GIVEN REQUEST: Please copy the data word for word, from the line with "The image size is (438, 319)." up to and including the line with "pyautogui.click(x=11, y=37)". Leave the pictures out of your copy.

══ SUPPLIED DATA ══

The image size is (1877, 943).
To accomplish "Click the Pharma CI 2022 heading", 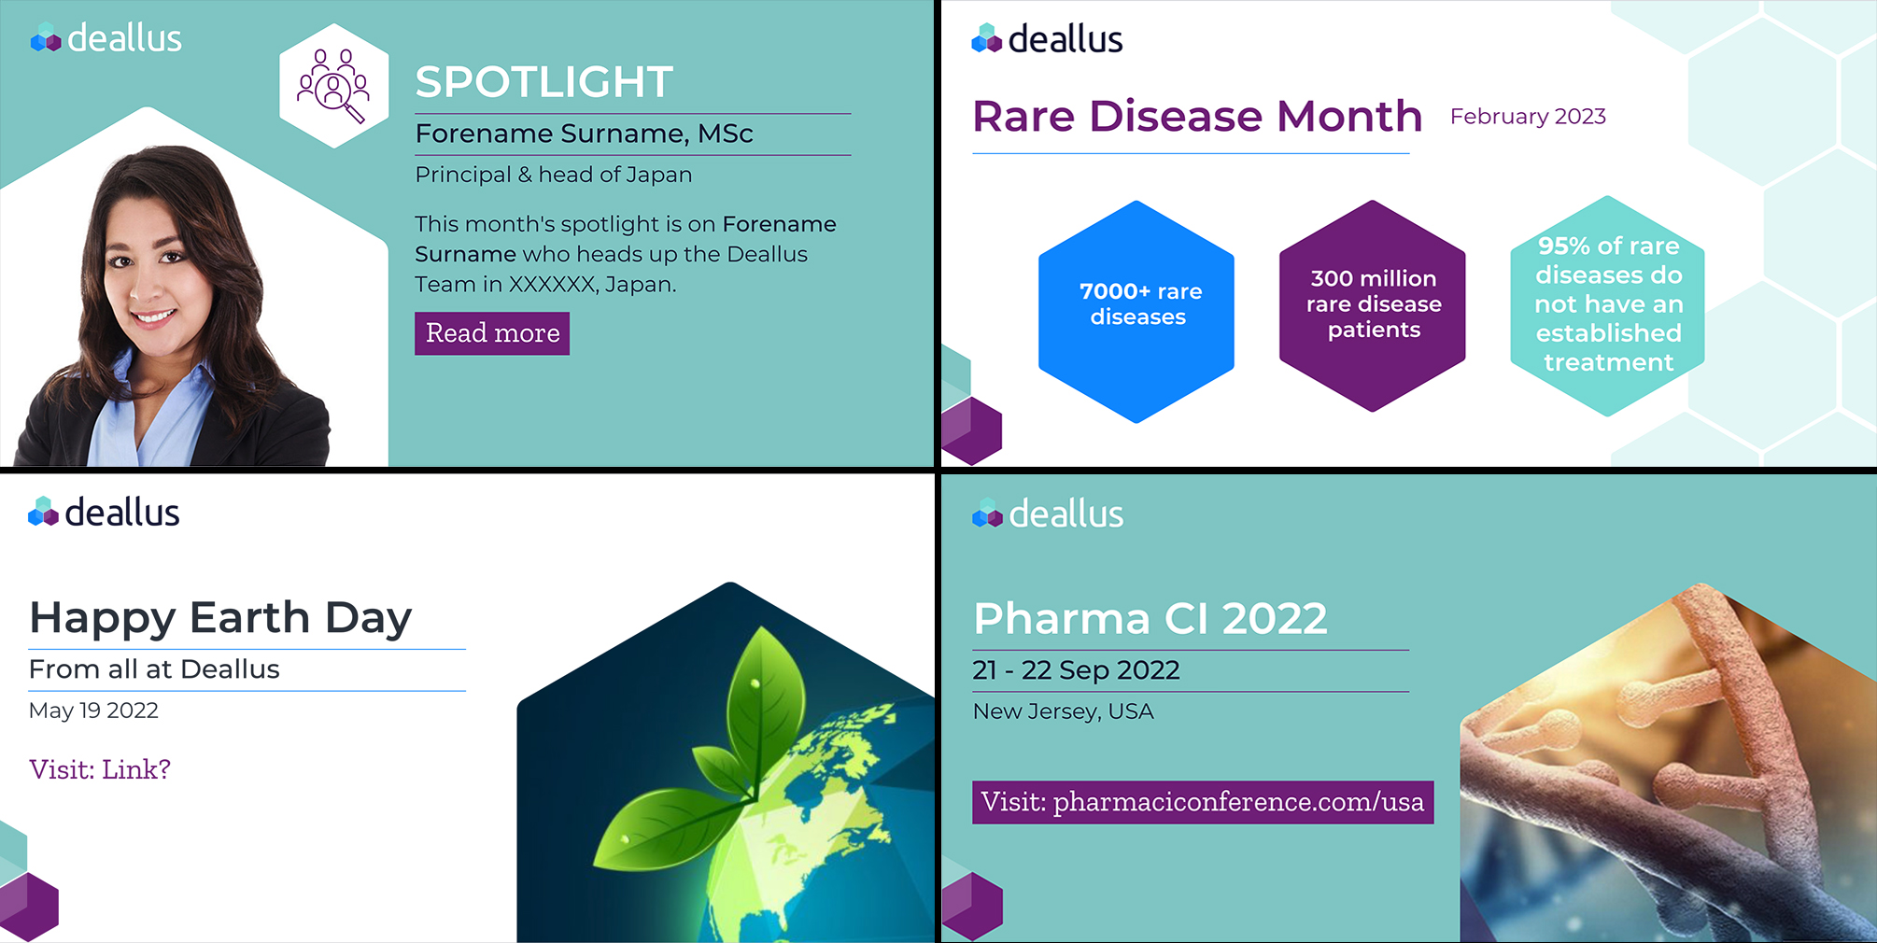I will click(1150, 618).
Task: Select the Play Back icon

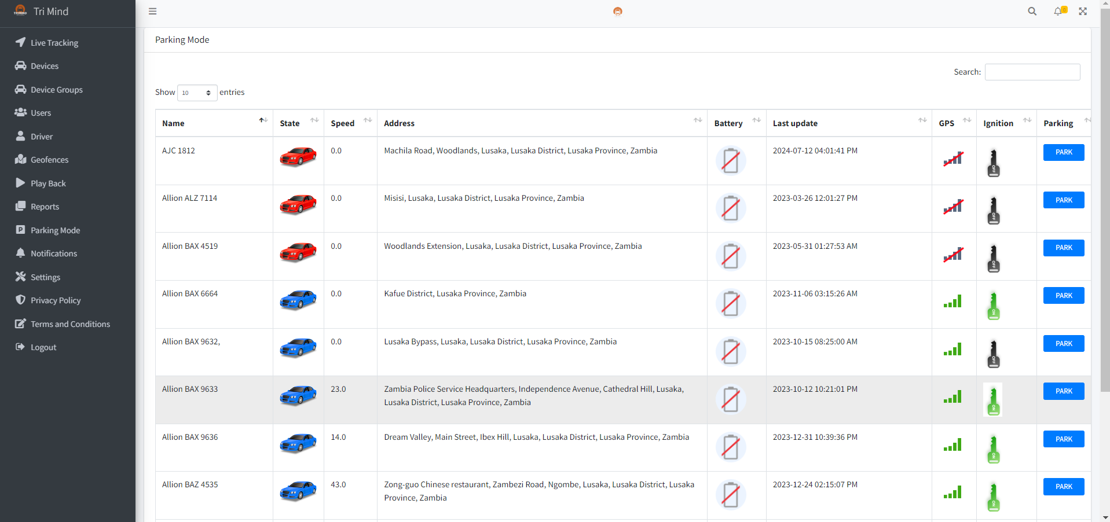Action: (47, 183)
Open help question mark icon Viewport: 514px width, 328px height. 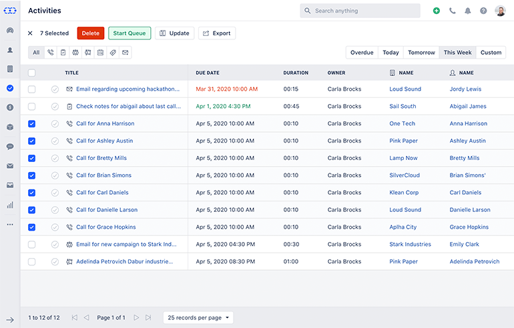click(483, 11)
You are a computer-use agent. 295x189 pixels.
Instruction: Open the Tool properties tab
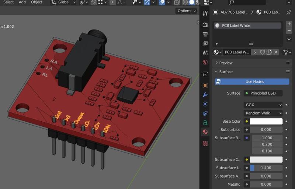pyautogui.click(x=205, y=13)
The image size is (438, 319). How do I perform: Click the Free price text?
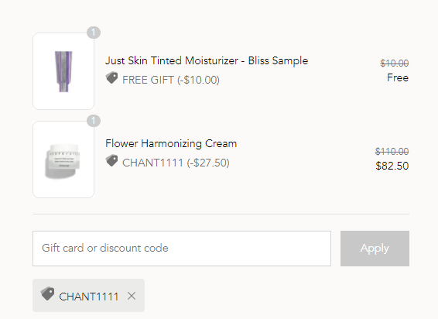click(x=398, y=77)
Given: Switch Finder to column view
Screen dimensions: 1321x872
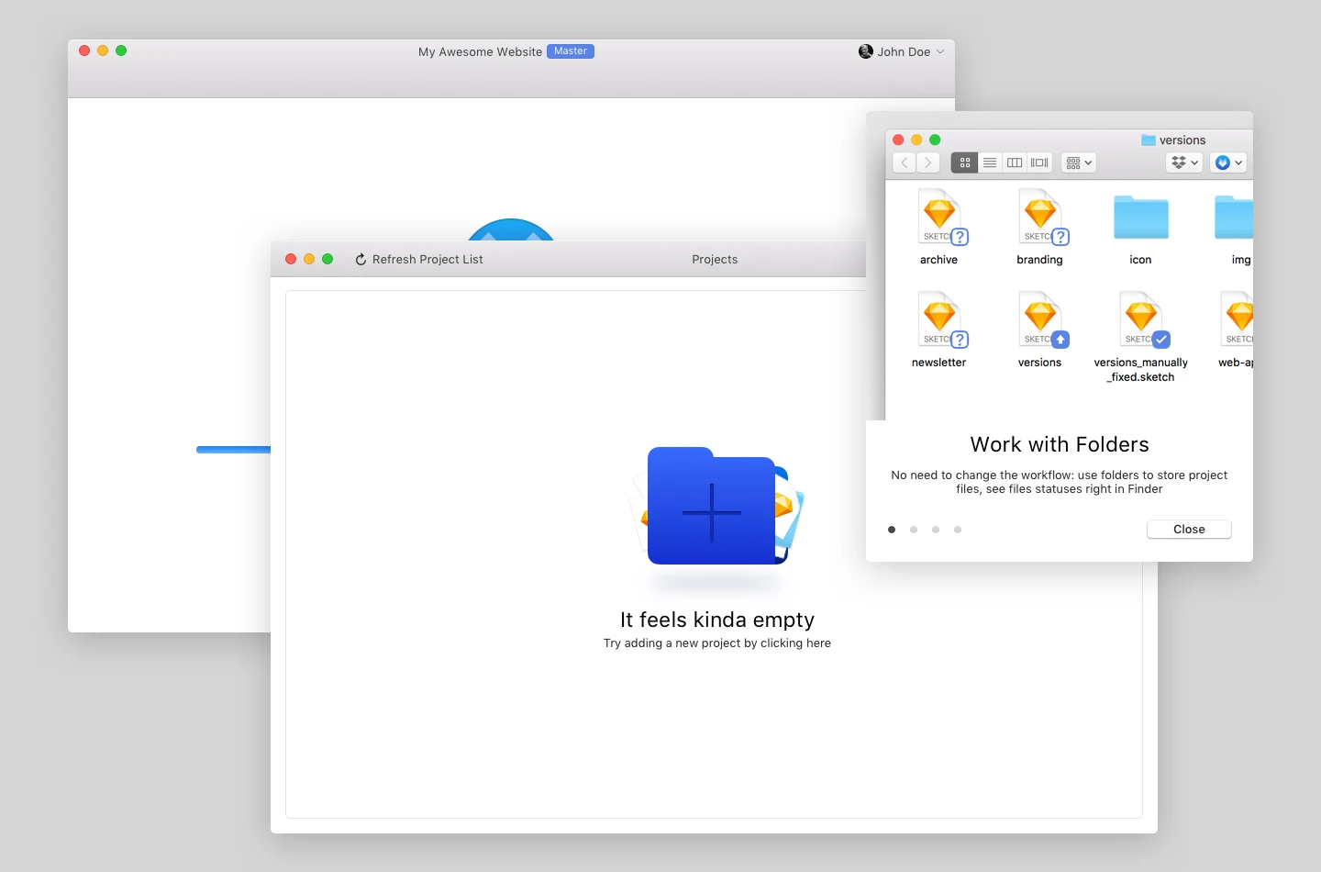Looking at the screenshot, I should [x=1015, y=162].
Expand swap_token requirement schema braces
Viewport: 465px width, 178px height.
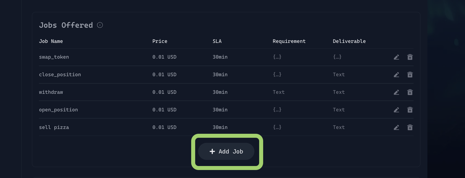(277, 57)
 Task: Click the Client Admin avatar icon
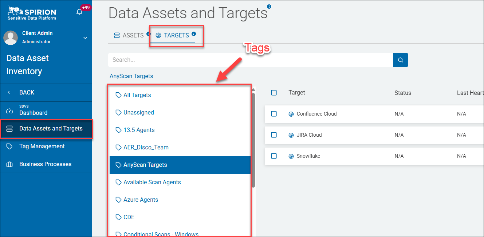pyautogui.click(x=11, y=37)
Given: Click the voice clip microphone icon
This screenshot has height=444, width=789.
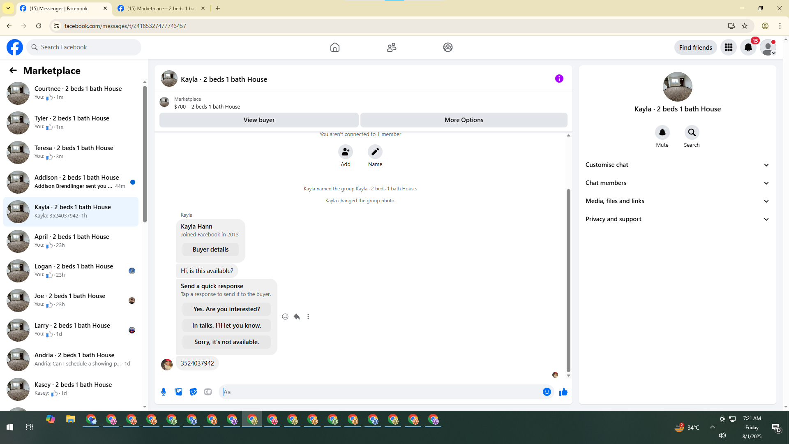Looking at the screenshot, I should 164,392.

═══

TASK OUTPUT:
The image size is (438, 319). How do I perform: Click the Free price text?
click(x=398, y=77)
Given: Switch Finder to column view
Screen dimensions: 1321x872
Looking at the screenshot, I should [x=1015, y=162].
Expand swap_token requirement schema braces
Viewport: 465px width, 178px height.
(277, 57)
 Task: Click the Client Admin avatar icon
pyautogui.click(x=11, y=37)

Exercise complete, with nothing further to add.